Taso Lambridis • Hi Jerry,
Thanks for the very clear comments surrounding the pubic symphysis, I do take a very similar approach to this as you do & yes radiographic findings certainly are more helpful than when considering the SIJ. Apologies for any misunderstanding around the comment regarding Andre Vleeming, it was directed to an earlier comment by Roel Lameris. Not sure if you are attending the upcoming world congress in Dubai end of Oct/begining Nov but certainly lookinf forward to any new material that comes out of the conference and any new perspectives that Andre & others involved in the area may have for us. Regards, Taso
I find the A-P films of the pelvis to be challenging because they typically are taken either in standing or supine and not from a perpendicular angle to the sagittal orientation of the pubic bones. Nonetheless, they can give some information and at times one can measure the interpubic width at the middle of the joint which as you probably know, is an accepted protocol.
I have a modified machinists tooll that is best described as a plunger with a ruler which I use on very rare occasions when a client presents with a significant palpable depression of the symphyseal fibrocartilage. I also use a Carpenters contour gauge to measure pre-and-post shape of the pubic bones and fibrocartilage. In an ideal world of course, we would have access to imaging tools and a litany of good research to guide us. In the absence thereof, given that there are knowledge gaps, as I know you agree, we have to do the best with what we have to help our patients. There is a paucity of published research to guide treatment of the symphysis pubis. The orthopedic trauma literature as I posted earlier, does bring a novel perspective to the traditional physical therapy and women’s health physical therapy approach to both pubic joint dysfunction and pubic joint AKA symphysis pubis diastasis, AKA symphyseal diastasis.
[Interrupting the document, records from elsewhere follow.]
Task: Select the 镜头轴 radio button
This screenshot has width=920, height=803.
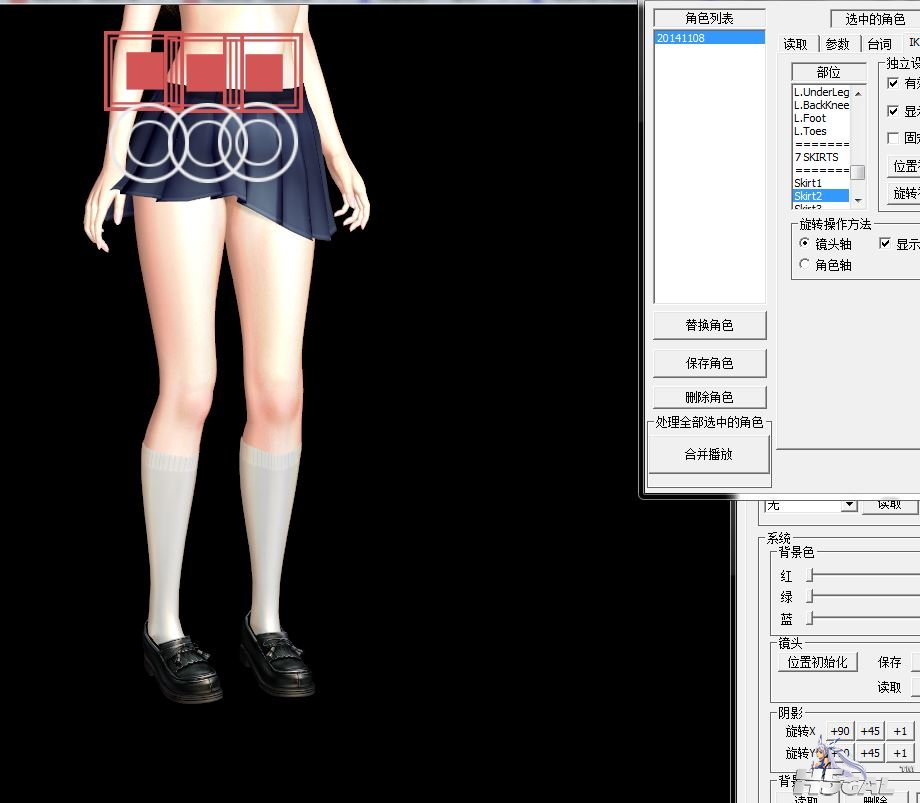Action: tap(805, 244)
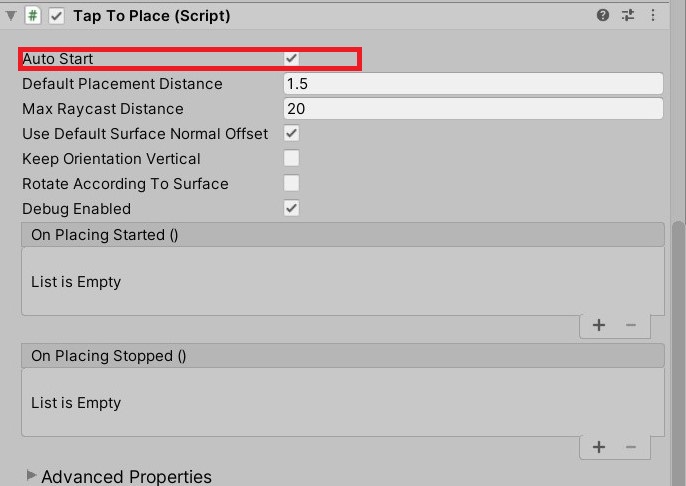Click the inspector vertical scrollbar

[x=679, y=350]
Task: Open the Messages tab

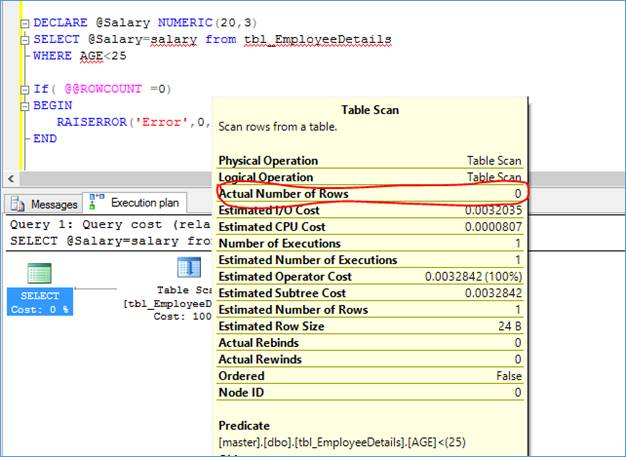Action: pyautogui.click(x=44, y=204)
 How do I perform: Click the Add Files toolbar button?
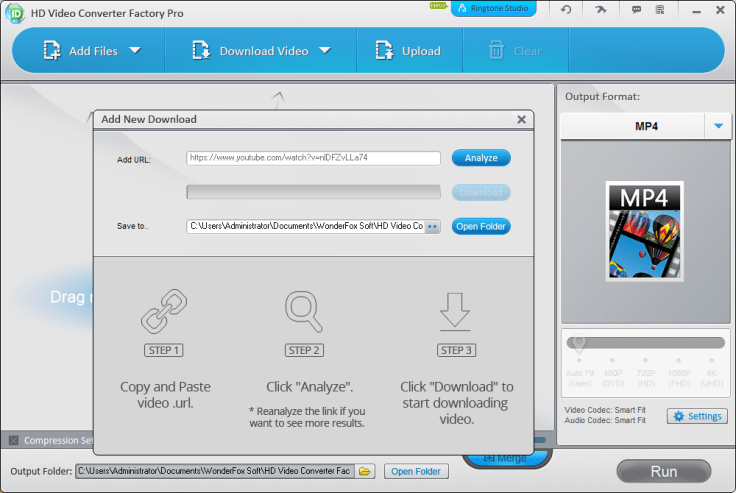point(80,51)
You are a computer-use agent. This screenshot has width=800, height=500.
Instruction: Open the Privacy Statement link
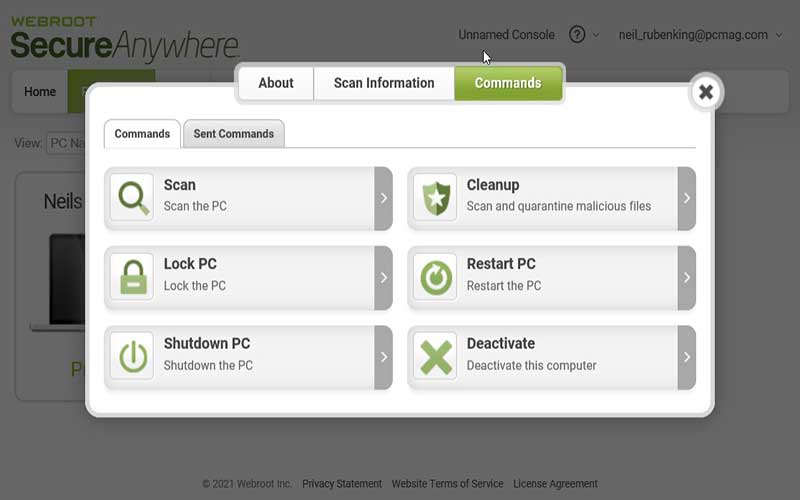342,484
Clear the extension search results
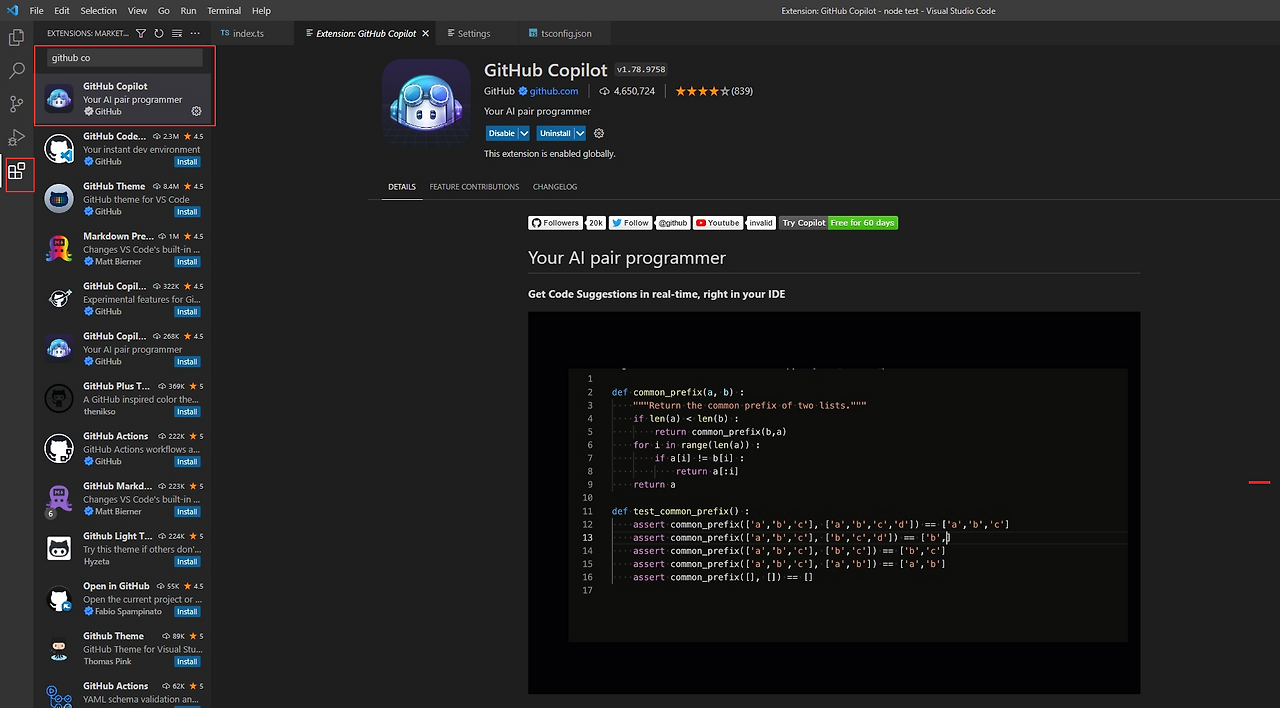 click(176, 32)
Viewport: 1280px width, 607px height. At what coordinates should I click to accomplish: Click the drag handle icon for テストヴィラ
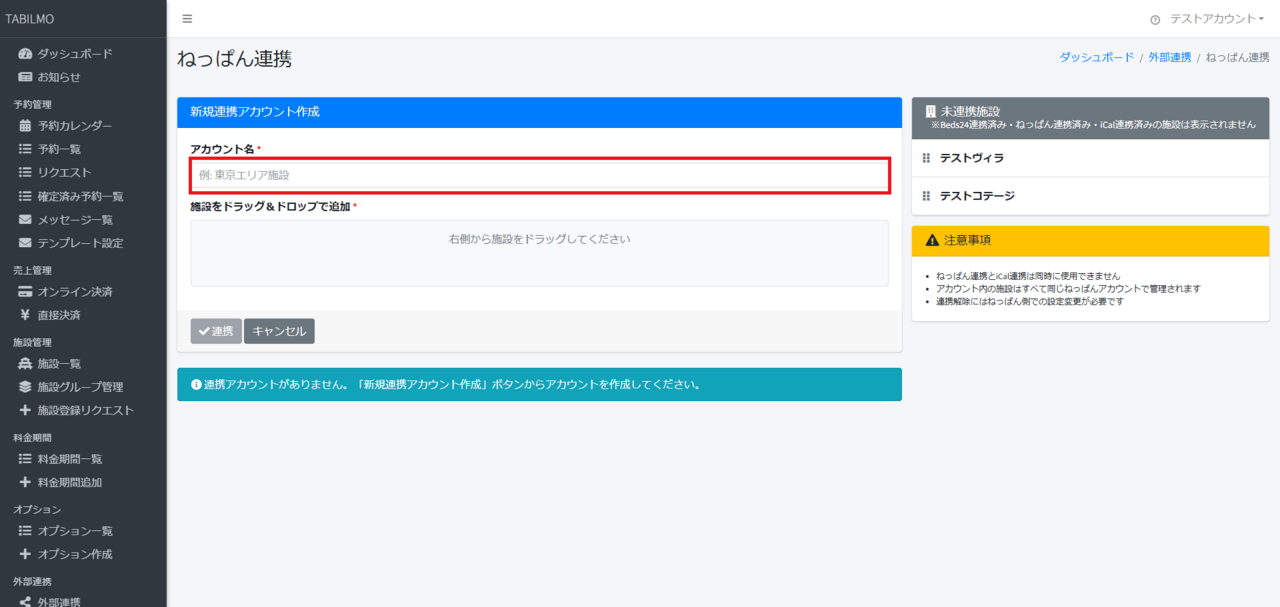pos(926,158)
Sadly, in parts of the world there are women who are still in wheelchairs from having had intentional, meaning surgical cutting of the symphysis pubis to facilitate easy birth. In some regions such as Zimbabwe this is a life saving procedure and the statement is made that they do not suffer any long-term sequelae. However, there is no objective measurement to demonstrate that they do heal. Separately, there is a very small amount of literature which hints at a difference in ability to recover and a difference in experienced pain related to childbirth and to trauma as related to childbirth such as intentional or non-intentional symphyseal diastasis. So, the topic of pelvic asymmetry as relates to the symphysis pubis is a very relevant topic and it has to do with an underserved population. I would hate to even imply that medicine and rehabilitation ignores such and has a paternalistic and chauvinistic undergirding. Who knows?
I did intend to attend the world Congress in Dubai and I had two abstracts accepted. One on the very topic of symphyseal diastasis, presenting MRI images for a novel biomechanical interpretation. However, I have decided to focus my resources of economy and time and need, and will schedule surgery around that time. I do have 2 presentations at AAOMPT in October, much more economically feasible. Will you attend the congress?
No need to apologize I just wanted to clarify that it was not I who made the comment regarding Andry Vleeming.
I look forward to hearing more of your work. Thank you for your thoughtful, engaging, and polite interactions.